出かけようとする家人に尋ねると午前中は新宿で英会話、夕方から日本橋で舞踊公演に赴くとのこと。午後の空いた時間をどうして過ごすか思案中だという。それならばと京橋のブリヂストン美術館で開催中の「
青木繁展」を推奨する。とはいえ薦める当人が未見では埒があかないので、三時に待ち合わせ一緒に観ることになる。
地上の酷暑を避けて東京駅からずっと地下道を歩く。中央通りの交叉点で地上に出ると猛烈な熱気に襲われる。やはり都心の暑さは尋常ではない。小走りに美術館へ駆け込むと、家人は既にロビーで涼んでいた。噴き出す汗を拭い、紙コップで冷水を飲んだら気を取り直して二階の展示室へ。
青木繁を纏めて観るのは、生誕九十年の1972年の回顧展(ブリヂストン美術館)、1983年の「青木繁 明治浪漫主義とイギリス」(同上)、2003年の「青木繁と近代日本のロマンティシズム」(東京国立近代美術館)に続いて四度目だと思う。
大概の作品はつぶさに実見しているので、今回はささっと通過するつもりだったが、『
黄泉比良坂』『
海の幸』『
天平時代』『
わだつみのいろこの宮』など代表作の前では流石にしばし佇む。恋人の福田たねを描いた『
女の顔』を久し振りに眺めてぞくっとする。いつ観てもこれは凄い絵だ。旧約聖書の挿絵として描いた油彩画全八点がずらり並ぶのも壮観だし、親友だった梅野満雄が旧蔵した素描・水彩類も、これだけ数多く観られるのは蓋し眼福というべきだ。

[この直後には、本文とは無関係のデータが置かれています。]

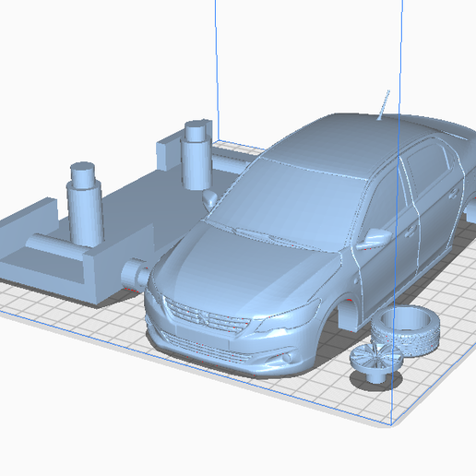The height and width of the screenshot is (476, 476).
Task: Click the lion emblem on the front grille
Action: pos(204,318)
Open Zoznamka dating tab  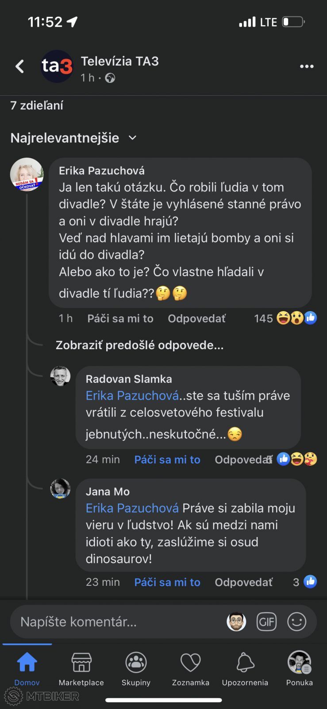(x=191, y=669)
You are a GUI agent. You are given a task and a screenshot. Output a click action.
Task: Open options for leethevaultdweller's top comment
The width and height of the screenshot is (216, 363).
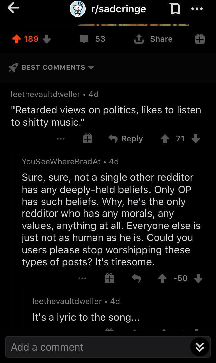(x=61, y=139)
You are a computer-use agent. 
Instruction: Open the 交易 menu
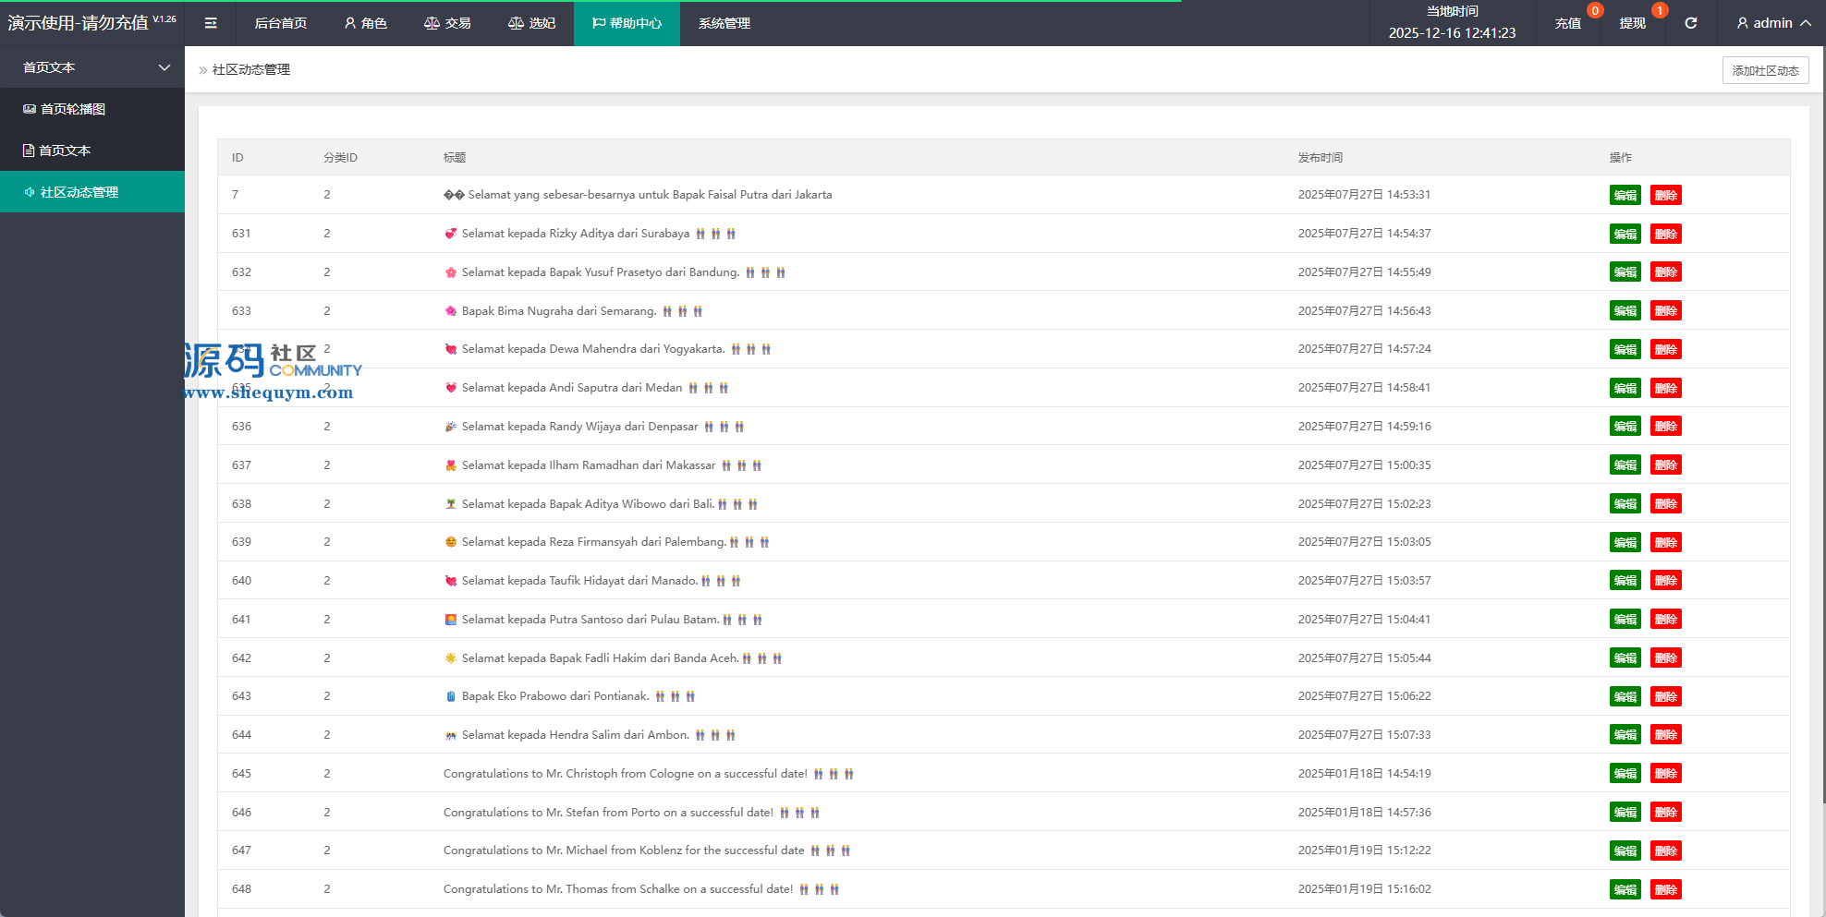pos(447,23)
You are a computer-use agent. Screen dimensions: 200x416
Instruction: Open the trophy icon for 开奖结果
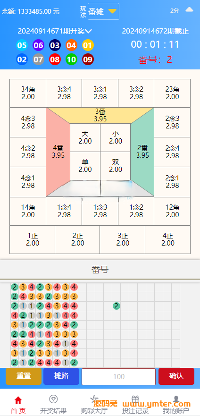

とまあ、申し分のない展観なのだが、長からぬ青木の画歴の後半は失速し、霊感も全く失せて見るも無慙な凋落というほかない。ここまで惨めな天才の末路もちょっと類がなかろう。絶筆とされる『朝日』なぞは風呂屋のペンキ絵さながらの凡庸な海景でしかなく、上に名を挙げた諸作と同筆とはとても思えない。『海の幸』の醜悪な再制作というべき『漁夫晩帰』が不出品なのが勿怪の幸いである。
会場にはそれでも一時間半ほどいただろうか。外へ出ると茹だるような暑さ。すぐに交叉点を渡って珈琲屋へ逃げ込んで涼をとる。ここで小一時間ほど過ごし、そろそろ舞踊公演だという家人と別れて銀座線で新橋へ。地上へ出て駅前広場の電光掲示を見たら、夕方六時だというのに気温が「三十五度」。まさに灼熱地獄だ。それから所用を済ませて十時に駅前に戻ると掲示はまだ「三十二度」。言葉を失う。